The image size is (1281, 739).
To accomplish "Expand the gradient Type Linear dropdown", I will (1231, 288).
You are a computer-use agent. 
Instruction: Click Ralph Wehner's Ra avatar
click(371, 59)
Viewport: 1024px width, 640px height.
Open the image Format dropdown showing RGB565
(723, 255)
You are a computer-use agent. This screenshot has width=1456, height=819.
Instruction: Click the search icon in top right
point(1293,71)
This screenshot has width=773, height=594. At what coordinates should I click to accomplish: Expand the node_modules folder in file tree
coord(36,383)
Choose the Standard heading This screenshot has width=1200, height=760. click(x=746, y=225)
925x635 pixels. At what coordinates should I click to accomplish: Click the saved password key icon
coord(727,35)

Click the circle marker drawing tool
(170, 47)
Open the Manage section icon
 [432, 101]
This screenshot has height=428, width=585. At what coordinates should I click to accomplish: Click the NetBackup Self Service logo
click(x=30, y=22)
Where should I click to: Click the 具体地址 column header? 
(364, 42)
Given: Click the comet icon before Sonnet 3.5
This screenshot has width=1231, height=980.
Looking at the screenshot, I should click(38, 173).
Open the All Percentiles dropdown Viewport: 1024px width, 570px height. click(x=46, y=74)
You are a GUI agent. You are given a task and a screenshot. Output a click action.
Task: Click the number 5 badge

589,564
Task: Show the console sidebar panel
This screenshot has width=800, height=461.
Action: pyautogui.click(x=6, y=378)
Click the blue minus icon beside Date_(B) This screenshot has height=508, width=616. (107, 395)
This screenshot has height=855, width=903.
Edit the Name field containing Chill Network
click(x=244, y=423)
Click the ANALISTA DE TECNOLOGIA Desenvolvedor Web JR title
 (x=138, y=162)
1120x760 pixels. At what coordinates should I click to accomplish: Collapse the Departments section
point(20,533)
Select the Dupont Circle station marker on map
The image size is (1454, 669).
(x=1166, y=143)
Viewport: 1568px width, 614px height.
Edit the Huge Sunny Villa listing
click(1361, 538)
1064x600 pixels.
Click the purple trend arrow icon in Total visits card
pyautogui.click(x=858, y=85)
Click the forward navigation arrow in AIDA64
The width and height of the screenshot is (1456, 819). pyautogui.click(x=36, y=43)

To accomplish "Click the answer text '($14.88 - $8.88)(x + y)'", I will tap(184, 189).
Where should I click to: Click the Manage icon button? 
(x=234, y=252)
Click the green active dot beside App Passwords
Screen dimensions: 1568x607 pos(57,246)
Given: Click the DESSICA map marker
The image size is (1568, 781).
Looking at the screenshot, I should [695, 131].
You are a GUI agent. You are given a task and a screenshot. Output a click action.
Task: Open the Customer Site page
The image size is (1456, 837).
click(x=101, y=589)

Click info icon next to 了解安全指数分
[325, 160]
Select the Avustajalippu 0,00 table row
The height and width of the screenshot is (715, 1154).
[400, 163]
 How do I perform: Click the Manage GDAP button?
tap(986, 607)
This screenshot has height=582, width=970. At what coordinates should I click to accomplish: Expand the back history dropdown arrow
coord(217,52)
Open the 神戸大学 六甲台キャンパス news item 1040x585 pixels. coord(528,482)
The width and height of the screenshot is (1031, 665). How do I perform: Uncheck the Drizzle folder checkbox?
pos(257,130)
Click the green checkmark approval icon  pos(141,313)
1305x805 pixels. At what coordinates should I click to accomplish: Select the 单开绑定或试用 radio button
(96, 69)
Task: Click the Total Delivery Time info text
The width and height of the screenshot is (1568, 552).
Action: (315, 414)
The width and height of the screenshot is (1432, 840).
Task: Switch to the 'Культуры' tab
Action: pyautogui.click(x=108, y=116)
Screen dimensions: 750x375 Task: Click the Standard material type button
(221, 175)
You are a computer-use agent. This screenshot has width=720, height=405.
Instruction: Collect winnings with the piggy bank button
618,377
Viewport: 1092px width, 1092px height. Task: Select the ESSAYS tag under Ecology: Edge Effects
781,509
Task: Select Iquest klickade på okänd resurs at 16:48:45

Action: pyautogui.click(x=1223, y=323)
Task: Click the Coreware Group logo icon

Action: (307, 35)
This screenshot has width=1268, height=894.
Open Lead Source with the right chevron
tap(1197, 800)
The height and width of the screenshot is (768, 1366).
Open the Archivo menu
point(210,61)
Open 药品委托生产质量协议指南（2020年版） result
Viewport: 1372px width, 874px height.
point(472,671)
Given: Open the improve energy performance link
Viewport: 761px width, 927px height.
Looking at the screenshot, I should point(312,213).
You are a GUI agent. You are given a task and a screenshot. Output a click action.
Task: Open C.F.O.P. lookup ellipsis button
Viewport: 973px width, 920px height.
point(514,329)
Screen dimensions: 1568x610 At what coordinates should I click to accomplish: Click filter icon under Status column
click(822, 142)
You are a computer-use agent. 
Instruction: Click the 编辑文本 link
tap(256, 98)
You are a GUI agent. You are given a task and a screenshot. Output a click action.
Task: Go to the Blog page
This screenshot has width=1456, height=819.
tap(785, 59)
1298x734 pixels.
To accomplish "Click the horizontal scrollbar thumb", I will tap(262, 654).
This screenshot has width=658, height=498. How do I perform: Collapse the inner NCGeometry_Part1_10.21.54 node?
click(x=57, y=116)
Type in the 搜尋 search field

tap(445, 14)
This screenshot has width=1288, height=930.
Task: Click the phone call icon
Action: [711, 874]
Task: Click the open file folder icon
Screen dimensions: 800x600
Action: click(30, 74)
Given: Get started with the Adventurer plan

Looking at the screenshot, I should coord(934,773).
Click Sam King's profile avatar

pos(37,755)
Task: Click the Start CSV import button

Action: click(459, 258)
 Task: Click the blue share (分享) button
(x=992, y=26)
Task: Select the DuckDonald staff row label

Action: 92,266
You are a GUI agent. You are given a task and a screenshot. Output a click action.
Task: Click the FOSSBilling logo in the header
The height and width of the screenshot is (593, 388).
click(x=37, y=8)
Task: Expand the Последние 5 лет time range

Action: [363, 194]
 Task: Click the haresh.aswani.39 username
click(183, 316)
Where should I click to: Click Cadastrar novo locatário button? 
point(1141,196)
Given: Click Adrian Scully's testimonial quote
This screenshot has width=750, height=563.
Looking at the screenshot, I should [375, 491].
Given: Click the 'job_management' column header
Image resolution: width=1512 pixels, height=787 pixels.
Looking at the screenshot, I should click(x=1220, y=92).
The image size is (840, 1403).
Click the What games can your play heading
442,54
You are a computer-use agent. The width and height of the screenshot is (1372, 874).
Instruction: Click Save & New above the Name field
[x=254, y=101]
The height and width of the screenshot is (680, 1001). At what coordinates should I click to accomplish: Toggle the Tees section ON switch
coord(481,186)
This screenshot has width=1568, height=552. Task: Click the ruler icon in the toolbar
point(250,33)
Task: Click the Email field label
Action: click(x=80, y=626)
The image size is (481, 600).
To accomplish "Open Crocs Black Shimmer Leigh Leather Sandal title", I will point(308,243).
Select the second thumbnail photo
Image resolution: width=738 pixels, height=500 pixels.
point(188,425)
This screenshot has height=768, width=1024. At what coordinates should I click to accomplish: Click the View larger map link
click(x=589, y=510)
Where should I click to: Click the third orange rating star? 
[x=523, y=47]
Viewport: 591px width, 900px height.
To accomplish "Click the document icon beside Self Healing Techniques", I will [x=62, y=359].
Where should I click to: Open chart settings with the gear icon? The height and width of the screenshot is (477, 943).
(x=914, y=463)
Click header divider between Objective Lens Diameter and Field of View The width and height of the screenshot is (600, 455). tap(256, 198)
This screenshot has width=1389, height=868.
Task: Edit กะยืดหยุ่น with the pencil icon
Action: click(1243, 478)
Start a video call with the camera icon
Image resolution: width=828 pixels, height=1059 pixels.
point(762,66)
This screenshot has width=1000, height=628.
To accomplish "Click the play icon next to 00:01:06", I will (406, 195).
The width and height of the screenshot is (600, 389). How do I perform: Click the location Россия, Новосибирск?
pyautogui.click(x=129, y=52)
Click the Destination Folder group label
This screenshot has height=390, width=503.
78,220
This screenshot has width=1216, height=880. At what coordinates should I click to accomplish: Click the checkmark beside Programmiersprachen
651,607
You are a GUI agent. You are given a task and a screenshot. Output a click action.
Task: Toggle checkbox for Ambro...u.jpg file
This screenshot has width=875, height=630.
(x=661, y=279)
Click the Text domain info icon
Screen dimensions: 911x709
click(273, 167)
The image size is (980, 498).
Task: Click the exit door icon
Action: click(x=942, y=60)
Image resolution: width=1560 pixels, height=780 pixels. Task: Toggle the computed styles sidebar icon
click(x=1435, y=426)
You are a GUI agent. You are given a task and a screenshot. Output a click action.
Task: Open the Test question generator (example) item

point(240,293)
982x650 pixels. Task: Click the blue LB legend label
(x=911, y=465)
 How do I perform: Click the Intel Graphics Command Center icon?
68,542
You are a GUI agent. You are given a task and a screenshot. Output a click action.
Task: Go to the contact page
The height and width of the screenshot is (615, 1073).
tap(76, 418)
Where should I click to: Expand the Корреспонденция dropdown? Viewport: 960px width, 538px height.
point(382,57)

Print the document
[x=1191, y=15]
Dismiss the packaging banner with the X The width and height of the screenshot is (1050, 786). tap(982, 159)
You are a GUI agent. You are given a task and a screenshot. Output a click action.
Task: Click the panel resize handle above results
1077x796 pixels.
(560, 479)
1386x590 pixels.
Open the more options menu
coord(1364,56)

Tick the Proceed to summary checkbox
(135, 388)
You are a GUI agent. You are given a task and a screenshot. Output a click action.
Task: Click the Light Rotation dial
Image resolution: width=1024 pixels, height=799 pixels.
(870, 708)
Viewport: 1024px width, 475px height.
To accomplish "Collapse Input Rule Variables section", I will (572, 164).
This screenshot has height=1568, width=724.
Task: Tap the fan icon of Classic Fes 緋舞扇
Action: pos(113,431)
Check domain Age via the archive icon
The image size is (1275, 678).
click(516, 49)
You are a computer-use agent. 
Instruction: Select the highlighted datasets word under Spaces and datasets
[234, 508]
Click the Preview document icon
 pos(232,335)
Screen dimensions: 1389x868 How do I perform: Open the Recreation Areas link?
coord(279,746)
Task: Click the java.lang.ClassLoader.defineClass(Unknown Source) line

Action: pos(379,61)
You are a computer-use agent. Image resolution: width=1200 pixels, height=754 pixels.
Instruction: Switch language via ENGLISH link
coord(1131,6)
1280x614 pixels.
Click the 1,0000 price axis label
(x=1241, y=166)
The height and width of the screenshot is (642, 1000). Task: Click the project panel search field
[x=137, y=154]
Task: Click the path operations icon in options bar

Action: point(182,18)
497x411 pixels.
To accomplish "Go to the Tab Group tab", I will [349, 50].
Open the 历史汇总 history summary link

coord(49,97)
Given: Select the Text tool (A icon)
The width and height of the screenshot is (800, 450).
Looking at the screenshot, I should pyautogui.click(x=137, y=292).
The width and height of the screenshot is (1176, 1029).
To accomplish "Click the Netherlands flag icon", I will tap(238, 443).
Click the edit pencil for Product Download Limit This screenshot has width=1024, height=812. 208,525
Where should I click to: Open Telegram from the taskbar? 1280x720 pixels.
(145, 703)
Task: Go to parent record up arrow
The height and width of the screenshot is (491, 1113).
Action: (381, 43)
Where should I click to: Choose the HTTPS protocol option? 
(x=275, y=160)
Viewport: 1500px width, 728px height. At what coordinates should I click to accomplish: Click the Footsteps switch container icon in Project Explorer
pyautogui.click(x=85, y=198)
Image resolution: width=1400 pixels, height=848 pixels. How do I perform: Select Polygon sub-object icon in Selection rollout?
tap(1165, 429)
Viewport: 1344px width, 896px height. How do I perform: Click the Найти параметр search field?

· · ·

EXERCISE: Where the line holding "Task: Click the java.lang.ClassLoader.defineClass(Unknown" appears in the listing above, start reproducing exactly, and end with the line holding "Given: Select the Text tool (A icon)".

ANSWER SPACE:
Task: Click the java.lang.ClassLoader.defineClass(Unknown Source) line

Action: pos(379,61)
You are a computer-use agent. Image resolution: width=1200 pixels, height=754 pixels.
Instruction: Switch language via ENGLISH link
coord(1131,6)
1280x614 pixels.
Click the 1,0000 price axis label
(x=1241, y=166)
The height and width of the screenshot is (642, 1000). Task: Click the project panel search field
[x=137, y=154]
Task: Click the path operations icon in options bar

Action: point(182,18)
497x411 pixels.
To accomplish "Go to the Tab Group tab", I will [349, 50].
Open the 历史汇总 history summary link

coord(49,97)
Given: Select the Text tool (A icon)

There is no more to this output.